■ **TRY IT**: Where a line in the listing below contains the word "chevron", copy that line.

Top of DATA TO USE

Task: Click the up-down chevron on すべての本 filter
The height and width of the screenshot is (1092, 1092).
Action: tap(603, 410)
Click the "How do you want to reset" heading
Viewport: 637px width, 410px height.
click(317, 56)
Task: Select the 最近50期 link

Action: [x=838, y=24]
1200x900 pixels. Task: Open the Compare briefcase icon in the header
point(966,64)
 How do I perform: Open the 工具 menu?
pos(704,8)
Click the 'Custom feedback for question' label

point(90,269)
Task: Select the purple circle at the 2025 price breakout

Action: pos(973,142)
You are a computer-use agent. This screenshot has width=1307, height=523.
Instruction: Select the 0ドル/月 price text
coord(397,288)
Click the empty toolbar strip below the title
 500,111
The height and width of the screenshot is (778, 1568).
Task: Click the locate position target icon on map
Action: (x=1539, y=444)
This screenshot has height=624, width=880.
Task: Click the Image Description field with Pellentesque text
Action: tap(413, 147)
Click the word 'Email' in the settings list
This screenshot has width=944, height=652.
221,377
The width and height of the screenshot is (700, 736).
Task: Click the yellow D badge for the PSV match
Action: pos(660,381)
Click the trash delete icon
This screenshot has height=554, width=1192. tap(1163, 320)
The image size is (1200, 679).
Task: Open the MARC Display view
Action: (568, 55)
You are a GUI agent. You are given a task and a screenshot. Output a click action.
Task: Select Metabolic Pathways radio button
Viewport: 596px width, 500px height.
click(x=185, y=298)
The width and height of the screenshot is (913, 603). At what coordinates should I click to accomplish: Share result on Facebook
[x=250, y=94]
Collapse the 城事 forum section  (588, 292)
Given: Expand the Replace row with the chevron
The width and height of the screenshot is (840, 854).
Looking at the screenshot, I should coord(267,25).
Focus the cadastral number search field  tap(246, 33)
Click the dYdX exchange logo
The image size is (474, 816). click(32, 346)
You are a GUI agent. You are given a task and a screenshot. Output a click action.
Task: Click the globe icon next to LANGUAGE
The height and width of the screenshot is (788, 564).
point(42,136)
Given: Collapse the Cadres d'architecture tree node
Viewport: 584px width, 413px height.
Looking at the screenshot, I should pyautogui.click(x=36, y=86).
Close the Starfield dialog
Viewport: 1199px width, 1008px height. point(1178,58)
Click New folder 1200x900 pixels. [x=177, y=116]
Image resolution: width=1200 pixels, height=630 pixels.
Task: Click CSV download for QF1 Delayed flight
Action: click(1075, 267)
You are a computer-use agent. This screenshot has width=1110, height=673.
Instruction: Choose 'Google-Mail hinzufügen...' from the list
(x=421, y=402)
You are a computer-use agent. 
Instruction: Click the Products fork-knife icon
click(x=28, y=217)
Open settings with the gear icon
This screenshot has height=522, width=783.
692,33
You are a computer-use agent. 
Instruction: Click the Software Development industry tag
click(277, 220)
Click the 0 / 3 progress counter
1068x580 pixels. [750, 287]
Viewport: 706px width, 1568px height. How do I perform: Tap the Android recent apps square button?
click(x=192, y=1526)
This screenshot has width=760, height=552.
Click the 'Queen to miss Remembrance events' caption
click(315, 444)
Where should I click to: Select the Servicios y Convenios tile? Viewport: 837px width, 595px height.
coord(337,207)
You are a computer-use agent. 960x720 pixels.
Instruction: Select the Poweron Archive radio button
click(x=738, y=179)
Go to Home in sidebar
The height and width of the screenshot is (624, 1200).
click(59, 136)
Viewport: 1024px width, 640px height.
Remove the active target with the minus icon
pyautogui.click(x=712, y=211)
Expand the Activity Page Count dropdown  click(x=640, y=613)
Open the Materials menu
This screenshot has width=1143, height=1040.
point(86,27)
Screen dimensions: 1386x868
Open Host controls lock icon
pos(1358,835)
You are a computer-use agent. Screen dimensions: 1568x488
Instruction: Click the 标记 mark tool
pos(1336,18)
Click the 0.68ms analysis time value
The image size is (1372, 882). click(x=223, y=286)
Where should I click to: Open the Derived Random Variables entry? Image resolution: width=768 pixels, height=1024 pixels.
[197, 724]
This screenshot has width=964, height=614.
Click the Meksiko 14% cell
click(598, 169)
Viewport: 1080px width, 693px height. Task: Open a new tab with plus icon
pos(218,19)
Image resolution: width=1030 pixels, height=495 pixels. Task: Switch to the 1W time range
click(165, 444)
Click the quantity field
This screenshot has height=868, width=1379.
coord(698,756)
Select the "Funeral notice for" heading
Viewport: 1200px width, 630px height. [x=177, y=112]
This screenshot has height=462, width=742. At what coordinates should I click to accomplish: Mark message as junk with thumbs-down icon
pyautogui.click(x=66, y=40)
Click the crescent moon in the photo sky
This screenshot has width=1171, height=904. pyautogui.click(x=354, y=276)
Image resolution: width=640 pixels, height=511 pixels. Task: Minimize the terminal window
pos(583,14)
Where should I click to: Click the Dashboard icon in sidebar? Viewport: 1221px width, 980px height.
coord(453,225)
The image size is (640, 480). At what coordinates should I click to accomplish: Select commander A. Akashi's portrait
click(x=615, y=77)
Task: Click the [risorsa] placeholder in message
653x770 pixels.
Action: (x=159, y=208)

Bottom of DATA TO USE

■ **ANSWER SPACE**:
Task: Click the up-down chevron on すべての本 filter
Given: Expand the Replace row with the chevron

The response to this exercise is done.